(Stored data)
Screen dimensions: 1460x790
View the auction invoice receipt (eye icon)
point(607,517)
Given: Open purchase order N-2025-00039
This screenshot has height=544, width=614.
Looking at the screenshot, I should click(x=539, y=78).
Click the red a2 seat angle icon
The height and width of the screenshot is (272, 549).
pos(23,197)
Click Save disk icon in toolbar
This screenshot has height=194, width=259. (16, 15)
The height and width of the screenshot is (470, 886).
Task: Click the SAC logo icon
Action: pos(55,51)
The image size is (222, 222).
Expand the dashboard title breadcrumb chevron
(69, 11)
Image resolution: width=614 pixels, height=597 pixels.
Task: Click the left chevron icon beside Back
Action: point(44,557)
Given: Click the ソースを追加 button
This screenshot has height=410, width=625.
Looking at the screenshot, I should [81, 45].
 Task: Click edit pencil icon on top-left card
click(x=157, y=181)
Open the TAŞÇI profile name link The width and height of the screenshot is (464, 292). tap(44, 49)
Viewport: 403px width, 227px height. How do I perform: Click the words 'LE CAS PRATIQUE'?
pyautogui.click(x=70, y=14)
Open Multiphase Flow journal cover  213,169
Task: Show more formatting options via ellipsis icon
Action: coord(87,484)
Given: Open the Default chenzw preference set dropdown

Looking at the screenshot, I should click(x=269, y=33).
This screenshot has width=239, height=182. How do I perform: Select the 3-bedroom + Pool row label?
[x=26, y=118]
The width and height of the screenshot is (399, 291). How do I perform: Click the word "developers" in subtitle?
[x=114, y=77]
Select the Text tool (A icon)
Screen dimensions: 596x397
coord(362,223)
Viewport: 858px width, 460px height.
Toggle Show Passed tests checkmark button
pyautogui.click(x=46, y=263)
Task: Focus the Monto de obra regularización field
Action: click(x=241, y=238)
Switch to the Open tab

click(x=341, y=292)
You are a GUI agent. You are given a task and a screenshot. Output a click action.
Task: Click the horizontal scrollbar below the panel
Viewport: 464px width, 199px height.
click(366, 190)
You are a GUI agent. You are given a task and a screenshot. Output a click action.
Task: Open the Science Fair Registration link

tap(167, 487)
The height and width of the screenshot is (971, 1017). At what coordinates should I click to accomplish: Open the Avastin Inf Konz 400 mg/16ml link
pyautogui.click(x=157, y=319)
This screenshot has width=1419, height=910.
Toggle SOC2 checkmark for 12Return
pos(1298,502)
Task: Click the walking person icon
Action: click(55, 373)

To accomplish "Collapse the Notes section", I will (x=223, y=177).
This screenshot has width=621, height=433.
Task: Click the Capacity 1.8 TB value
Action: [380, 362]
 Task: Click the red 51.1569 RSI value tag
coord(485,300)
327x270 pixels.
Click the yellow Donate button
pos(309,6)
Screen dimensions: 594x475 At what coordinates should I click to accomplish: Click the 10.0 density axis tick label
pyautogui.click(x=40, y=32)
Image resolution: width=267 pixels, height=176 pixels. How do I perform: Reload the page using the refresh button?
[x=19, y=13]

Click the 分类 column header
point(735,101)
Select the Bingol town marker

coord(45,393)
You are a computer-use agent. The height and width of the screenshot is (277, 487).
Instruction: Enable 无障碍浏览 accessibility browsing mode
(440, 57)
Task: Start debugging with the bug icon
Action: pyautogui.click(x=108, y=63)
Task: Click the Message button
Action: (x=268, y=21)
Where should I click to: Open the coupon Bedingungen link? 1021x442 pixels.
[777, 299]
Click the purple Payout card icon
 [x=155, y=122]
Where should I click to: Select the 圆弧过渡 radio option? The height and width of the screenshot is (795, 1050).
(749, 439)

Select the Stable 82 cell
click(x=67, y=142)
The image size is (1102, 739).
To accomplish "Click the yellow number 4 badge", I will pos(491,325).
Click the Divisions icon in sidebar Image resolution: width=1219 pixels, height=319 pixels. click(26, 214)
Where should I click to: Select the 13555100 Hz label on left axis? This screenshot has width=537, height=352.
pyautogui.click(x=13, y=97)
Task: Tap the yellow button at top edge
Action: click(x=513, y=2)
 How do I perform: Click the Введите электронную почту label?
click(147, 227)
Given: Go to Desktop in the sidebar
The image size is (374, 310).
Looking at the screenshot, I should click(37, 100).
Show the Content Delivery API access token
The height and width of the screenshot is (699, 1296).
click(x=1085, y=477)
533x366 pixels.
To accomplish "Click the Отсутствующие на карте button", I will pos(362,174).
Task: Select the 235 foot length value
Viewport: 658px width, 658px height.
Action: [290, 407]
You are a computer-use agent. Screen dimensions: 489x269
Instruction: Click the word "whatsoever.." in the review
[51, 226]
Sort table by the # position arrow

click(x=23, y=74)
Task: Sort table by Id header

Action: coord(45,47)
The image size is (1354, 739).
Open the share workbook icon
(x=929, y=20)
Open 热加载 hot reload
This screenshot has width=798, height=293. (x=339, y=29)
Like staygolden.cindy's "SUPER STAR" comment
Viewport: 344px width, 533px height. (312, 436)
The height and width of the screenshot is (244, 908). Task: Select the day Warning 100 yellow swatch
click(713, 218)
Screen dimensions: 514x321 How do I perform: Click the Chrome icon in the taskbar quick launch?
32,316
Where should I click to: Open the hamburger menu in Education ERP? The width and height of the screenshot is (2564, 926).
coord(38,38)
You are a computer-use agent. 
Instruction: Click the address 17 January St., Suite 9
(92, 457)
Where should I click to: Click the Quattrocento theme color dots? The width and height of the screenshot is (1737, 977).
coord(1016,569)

What the task asks →
Would you repeat all of the data above, word for word?

Task solution →
Screen dimensions: 1460x790
View the auction invoice receipt (eye icon)
point(607,517)
Given: Open purchase order N-2025-00039
This screenshot has height=544, width=614.
Looking at the screenshot, I should click(x=539, y=78).
Click the red a2 seat angle icon
The height and width of the screenshot is (272, 549).
pos(23,197)
Click Save disk icon in toolbar
This screenshot has height=194, width=259. (16, 15)
The height and width of the screenshot is (470, 886).
Task: Click the SAC logo icon
Action: pos(55,51)
The image size is (222, 222).
Expand the dashboard title breadcrumb chevron
(69, 11)
Image resolution: width=614 pixels, height=597 pixels.
Task: Click the left chevron icon beside Back
Action: point(44,557)
Given: Click the ソースを追加 button
This screenshot has height=410, width=625.
Looking at the screenshot, I should [81, 45].
 Task: Click edit pencil icon on top-left card
click(x=157, y=181)
Open the TAŞÇI profile name link The width and height of the screenshot is (464, 292). tap(44, 49)
Viewport: 403px width, 227px height. How do I perform: Click the words 'LE CAS PRATIQUE'?
pyautogui.click(x=70, y=14)
Open Multiphase Flow journal cover  213,169
Task: Show more formatting options via ellipsis icon
Action: coord(87,484)
Given: Open the Default chenzw preference set dropdown

Looking at the screenshot, I should click(x=269, y=33).
This screenshot has width=239, height=182. How do I perform: Select the 3-bedroom + Pool row label?
[x=26, y=118]
The width and height of the screenshot is (399, 291). How do I perform: Click the word "developers" in subtitle?
[x=114, y=77]
Select the Text tool (A icon)
Screen dimensions: 596x397
coord(362,223)
Viewport: 858px width, 460px height.
Toggle Show Passed tests checkmark button
pyautogui.click(x=46, y=263)
Task: Focus the Monto de obra regularización field
Action: click(x=241, y=238)
Switch to the Open tab

click(x=341, y=292)
You are a GUI agent. You are given a task and a screenshot. Output a click action.
Task: Click the horizontal scrollbar below the panel
Viewport: 464px width, 199px height.
click(366, 190)
You are a GUI agent. You are given a task and a screenshot. Output a click action.
Task: Open the Science Fair Registration link

tap(167, 487)
The height and width of the screenshot is (971, 1017). At what coordinates should I click to accomplish: Open the Avastin Inf Konz 400 mg/16ml link
pyautogui.click(x=157, y=319)
This screenshot has width=1419, height=910.
Toggle SOC2 checkmark for 12Return
pos(1298,502)
Task: Click the walking person icon
Action: click(55, 373)

To accomplish "Collapse the Notes section", I will (x=223, y=177).
This screenshot has width=621, height=433.
Task: Click the Capacity 1.8 TB value
Action: [380, 362]
 Task: Click the red 51.1569 RSI value tag
coord(485,300)
327x270 pixels.
Click the yellow Donate button
pos(309,6)
Screen dimensions: 594x475 At what coordinates should I click to accomplish: Click the 10.0 density axis tick label
pyautogui.click(x=40, y=32)
Image resolution: width=267 pixels, height=176 pixels. How do I perform: Reload the page using the refresh button?
[x=19, y=13]

Click the 分类 column header
point(735,101)
Select the Bingol town marker

coord(45,393)
You are a computer-use agent. The height and width of the screenshot is (277, 487).
Instruction: Enable 无障碍浏览 accessibility browsing mode
(440, 57)
Task: Start debugging with the bug icon
Action: pyautogui.click(x=108, y=63)
Task: Click the Message button
Action: (x=268, y=21)
Where should I click to: Open the coupon Bedingungen link? 1021x442 pixels.
[777, 299]
Click the purple Payout card icon
 [x=155, y=122]
Where should I click to: Select the 圆弧过渡 radio option? The height and width of the screenshot is (795, 1050).
(749, 439)

Select the Stable 82 cell
click(x=67, y=142)
The image size is (1102, 739).
To accomplish "Click the yellow number 4 badge", I will pos(491,325).
Click the Divisions icon in sidebar Image resolution: width=1219 pixels, height=319 pixels. click(26, 214)
Where should I click to: Select the 13555100 Hz label on left axis? This screenshot has width=537, height=352.
pyautogui.click(x=13, y=97)
Task: Tap the yellow button at top edge
Action: click(x=513, y=2)
 How do I perform: Click the Введите электронную почту label?
click(147, 227)
Given: Go to Desktop in the sidebar
The image size is (374, 310).
Looking at the screenshot, I should click(37, 100).
Show the Content Delivery API access token
The height and width of the screenshot is (699, 1296).
click(x=1085, y=477)
533x366 pixels.
To accomplish "Click the Отсутствующие на карте button", I will pos(362,174).
Task: Select the 235 foot length value
Viewport: 658px width, 658px height.
Action: [290, 407]
You are a computer-use agent. Screen dimensions: 489x269
Instruction: Click the word "whatsoever.." in the review
[51, 226]
Sort table by the # position arrow

click(x=23, y=74)
Task: Sort table by Id header

Action: coord(45,47)
The image size is (1354, 739).
Open the share workbook icon
(x=929, y=20)
Open 热加载 hot reload
This screenshot has width=798, height=293. (x=339, y=29)
Like staygolden.cindy's "SUPER STAR" comment
Viewport: 344px width, 533px height. (312, 436)
The height and width of the screenshot is (244, 908). Task: Select the day Warning 100 yellow swatch
click(713, 218)
Screen dimensions: 514x321 How do I perform: Click the Chrome icon in the taskbar quick launch?
32,316
Where should I click to: Open the hamburger menu in Education ERP? The width and height of the screenshot is (2564, 926).
coord(38,38)
You are a computer-use agent. 
Instruction: Click the address 17 January St., Suite 9
(92, 457)
Where should I click to: Click the Quattrocento theme color dots? The width and height of the screenshot is (1737, 977).
coord(1016,569)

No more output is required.